**Text:**
● ● ● ● ● ● ●

# Tin Cup American Whiskey



## eagle2250 (Mar 24, 2006)

Have any of you experienced the beast. If so, what were your impressions? Has Jess Graber created a product in which he might be proud? Is it worth the $35 they are asking for 750ML? Must it be cut with nothing but Rocky Mountain stream water? :icon_scratch:


----------



## SG_67 (Mar 22, 2014)

I'll preface this by saying I have no idea. I'm not a big drinker and when I do have a cocktail, my go to drink is a Manhattan with bourbon. 

Whiskey and bourbon seems to be in "in" spirits now and hipsters have a fondness and weakness for anything that is under the radar and in. Also, they will pay handsomely for the privilege of talking about how they are sharing in what is in and happening. 

I remember when vodka was in, and then after that tequila. I'm guessing the artisanal whiskey/bourbon fad will go just that way.


----------



## eagle2250 (Mar 24, 2006)

^^
Perhaps you are right. I greatly respect your opinion, but was hoping that before seeking admittance to some sort of "in crowd," that I might benefit from the experience of others and if that experience was left wanting, could avoid making the same mistake! LOL. 

Have any of our members actually tried Tin Cup American Whiskey?


----------



## cellochris (Dec 14, 2015)

Sorry Eagle, I have not tried Tin Cup American Whiskey!


----------



## SG_67 (Mar 22, 2014)

eagle2250 said:


> ^^
> Perhaps you are right. I greatly respect your opinion, but was hoping that before seeking admittance to some sort of "in crowd," that I might benefit from the experience of others and if that experience was left wanting, could avoid making the same mistake! LOL.
> 
> Have any of our members actually tried Tin Cup American Whiskey?


Oh and I didn't mean to suggest that you're a hipster. Though some of the retired folks down there may regard anyone who listens to music from the 70's or 80's as hipsters.


----------



## Oldsarge (Feb 20, 2011)

Only because they're old enough to think that Frank Sinatra is the latest cool thing. BTW, I greatly respect Sinatra, but still . . .

● ● ● ● ● ● ●

**Entries supplied:**
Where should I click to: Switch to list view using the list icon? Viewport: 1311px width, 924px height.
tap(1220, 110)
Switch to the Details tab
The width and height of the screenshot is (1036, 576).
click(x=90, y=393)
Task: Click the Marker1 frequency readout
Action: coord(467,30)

● ● ● ● ● ● ●

**Objectives:**
1. Using the Tin Cup whiskey thread, decide whether each statement agrees with it. Answer yes or no, and quote the words that settle it.
(a) The opening post asks whether the whiskey is worth $35 for 750ML.
(b) SG_67 says his usual cocktail is a Manhattan made with rye.
(c) cellochris has tried Tin Cup American Whiskey.
2. In the Tin Cup whiskey thread, why does eagle2250 want to hear from others before seeking admittance to the "in crowd"?
3. Carry the Tin Cup whiskey thread forward from its last post.

**Answers:**
1.
(a) Yes: "Is it worth the $35 they are asking for 750ML?"
(b) No: "my go to drink is a Manhattan with bourbon."
(c) No: "I have not tried Tin Cup American Whiskey!"

2. eagle2250 hoped to benefit from the experience of others first. If their experience turned out to be "left wanting," he could avoid making the same mistake.

3.
----------



## eagle2250 (Mar 24, 2006)

SG_67 said:


> Oh and I didn't mean to suggest that you're a hipster. Though some of the retired folks down there may regard anyone who listens to music from the 70's or 80's as hipsters.


Uh-Oh! As I read this, I'm sitting here listening to the late, great Chuck Berry singing Maybellene, from our Malt Shop Melodies collection. Would that constitute a defense or simply stand as further confirmation of the original indictment? LOL.


----------



## SG_67 (Mar 22, 2014)

eagle2250 said:


> Uh-Oh! As I read this, I'm sitting here listening to the late, great Chuck Berry singing Maybellene, from our Malt Shop Melodies collection. Would that constitute a defense or simply stand as further confirmation of the original indictment? LOL.


By southern Florida standards, I'm afraid your a hipster. Better start growing the man bun.


----------



## eagle2250 (Mar 24, 2006)

^^LOL. A hipster, huh?
That just can't be good. The man bun thing is going to be tough...I don't think my hair grows any longer than perhaps half an inch in length! :redface:


----------



## SG_67 (Mar 22, 2014)

^ to paraphrase Erasmus, in the land of the bald, the man with 1/2 an inch of hair is king!


----------



## eagle2250 (Mar 24, 2006)

^^LOL.
Indeed, I have heard it said that "it is good to be king!"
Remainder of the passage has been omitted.